Estamos en guerra
La guerra es horror, aunque en el museo que ha levantado el régimen comunista las atrocidades sólo las cometiera uno de los bandos, el que tuvo que salir huyendo de la noche a la mañana, dejando a merced del enemigo todos los símbolos de poder, incluida su bandera y su tecnología
En el Museo de los vestigios de la guerra de Ho-Chi-Minh, la antigua ciudad de Saigón, exhiben al aire libre los tanques, helicópteros, cañones o aviones de combate incautados al enemigo. Y bombas, muchas bombas. Se pueden ver, tocar y fotografiar. Es el privilegio del vencedor, mostrar al mundo, pero, sobre todo, a sus propios conciudadanos, la pieza cobrada. Sin embargo, es en el edificio adyacente a esa gran explanada donde se encuentra el secreto de la victoria del Vietcong en la guerra de Vietnam. El recorrido provoca escalofríos. A medida que avanzamos, se despliega el armamento que usó el Ejército norteamericano, incluidas las celdas en las que, bajo un sol abrasador, padecían los cautivos. Mención especial merece en sus vitrinas el terrible agente naranja. Estamos hartos de verlo en las películas: la guerra es horror, aunque en el museo que ha levantado el régimen comunista las atrocidades sólo las cometiera uno de los bandos, el que tuvo que salir huyendo de la noche a la mañana, dejando a merced del enemigo todos los símbolos de poder, incluida su bandera y su tecnología.
Pero es al término del recorrido cuando encontramos las claves de la derrota de tan poderoso Ejército. No perdieron la guerra en Vietnam, por muy complicado que fuera el combate, la perdieron en su propia casa. En la planta que da acceso al jardín, el gobierno vietnamita ha desplegado carteles y carteles de pancartas llamando a manifestaciones en contra de la participación de Washington en ese conflicto. Hay un sinfín de artículos de prensa. Decenas de grandes fotos convertidas en murales de las multitudinarias manifestaciones que en Occidente, sobre todo en Estados Unidos, condenaban la presencia de su Ejército en algún lugar perdido de Asia. La opinión pública norteamericana no soportaba la ausencia y la muerte de sus soldados ni los sacrificios económicos que imponía el conflicto armado. Forzaron a su gobierno a retirarse firmando una deshonrosa derrota.

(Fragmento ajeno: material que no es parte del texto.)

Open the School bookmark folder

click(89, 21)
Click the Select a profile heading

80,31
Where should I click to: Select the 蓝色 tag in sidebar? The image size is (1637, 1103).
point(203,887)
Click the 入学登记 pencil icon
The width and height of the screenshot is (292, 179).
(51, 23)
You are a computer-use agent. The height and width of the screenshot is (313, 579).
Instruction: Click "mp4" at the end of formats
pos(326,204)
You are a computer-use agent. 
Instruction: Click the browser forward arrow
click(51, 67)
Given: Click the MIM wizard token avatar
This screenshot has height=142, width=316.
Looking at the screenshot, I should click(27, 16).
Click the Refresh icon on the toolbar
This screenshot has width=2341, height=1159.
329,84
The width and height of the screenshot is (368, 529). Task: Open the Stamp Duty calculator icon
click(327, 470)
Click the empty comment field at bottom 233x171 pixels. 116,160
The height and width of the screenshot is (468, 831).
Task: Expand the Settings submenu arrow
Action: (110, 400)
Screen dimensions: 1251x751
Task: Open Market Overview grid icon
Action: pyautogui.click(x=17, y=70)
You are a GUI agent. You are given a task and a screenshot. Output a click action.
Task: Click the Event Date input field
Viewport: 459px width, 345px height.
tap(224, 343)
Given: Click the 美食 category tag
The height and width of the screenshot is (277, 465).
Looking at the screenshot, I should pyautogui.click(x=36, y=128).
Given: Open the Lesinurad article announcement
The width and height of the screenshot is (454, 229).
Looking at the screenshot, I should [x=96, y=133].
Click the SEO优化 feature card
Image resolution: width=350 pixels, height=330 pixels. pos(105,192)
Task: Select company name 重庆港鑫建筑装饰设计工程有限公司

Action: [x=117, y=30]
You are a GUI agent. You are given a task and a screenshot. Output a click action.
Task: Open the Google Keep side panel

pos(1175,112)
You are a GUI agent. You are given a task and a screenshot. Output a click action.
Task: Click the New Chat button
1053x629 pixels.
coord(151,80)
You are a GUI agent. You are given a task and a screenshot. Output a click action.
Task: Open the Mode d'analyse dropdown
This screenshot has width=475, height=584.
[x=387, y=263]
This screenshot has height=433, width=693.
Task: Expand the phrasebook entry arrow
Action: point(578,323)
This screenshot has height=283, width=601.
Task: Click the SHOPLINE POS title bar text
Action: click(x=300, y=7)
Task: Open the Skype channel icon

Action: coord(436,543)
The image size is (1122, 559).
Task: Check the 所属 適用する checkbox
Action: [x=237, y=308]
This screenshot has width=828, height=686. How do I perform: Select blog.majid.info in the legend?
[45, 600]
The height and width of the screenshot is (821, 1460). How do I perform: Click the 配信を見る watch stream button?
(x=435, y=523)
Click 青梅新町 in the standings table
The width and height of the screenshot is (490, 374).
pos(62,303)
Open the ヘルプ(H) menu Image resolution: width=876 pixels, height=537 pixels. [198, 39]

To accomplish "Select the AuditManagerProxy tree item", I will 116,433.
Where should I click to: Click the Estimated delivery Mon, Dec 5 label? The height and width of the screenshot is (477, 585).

Hoy, por muy aficionados al cine que seamos, nos resulta difícil entender por qué la Casa Blanca se metió en aquel agujero. Quizá tanto como explicar las razones que han llevado a Putin a invadir Ucrania. ¿Se está dejando centenares de vidas en el campo de batalla sólo para ganar algo de terreno y una confortable salida al mar? ¿O lo ha hecho para satisfacer a su ego zarista? A lo peor, el obús del sátrapa ruso no va dirigido contra Kiev, sino que busca impactar en el corazón de Europa, donde lleva años con sus ordenadores enredando. A medida que se acerca el invierno comenzaremos a sentir sus efectos.
La escaramuza para repartir las cuotas de racionamiento de gas es solo un atisbo de lo que se nos viene encima. Estamos acostumbrados a tocar un interruptor y que se encienda la luz, a entrar en el metro en invierno y sentir la calefacción o a pelarnos de frío con el aire acondicionado en verano. Nos vamos a dormir dejando el ordenador encendido y el cargador del móvil está veinticuatro horas enchufado. De momento, la electricidad fluye, pero ya se empieza a sentirse en el bolsillo. Sube la luz, suben también los precios de productos de consumo y los alimentos más básicos. Cuando la situación comience a ser insoportable para las depauperadas clases medias europeas, comenzarán a pedir cuentas a sus respectivos gobiernos, veremos entonces el grado de compromiso que mantenemos con Ucrania. Hemos crecido adormecidos al calor de papá-Estado, no estamos educados en la economía del sacrificio. Ese es el arma más valiosa de Putin, que lleva bien aprendida la lección de lo que ocurrió en Vietnam.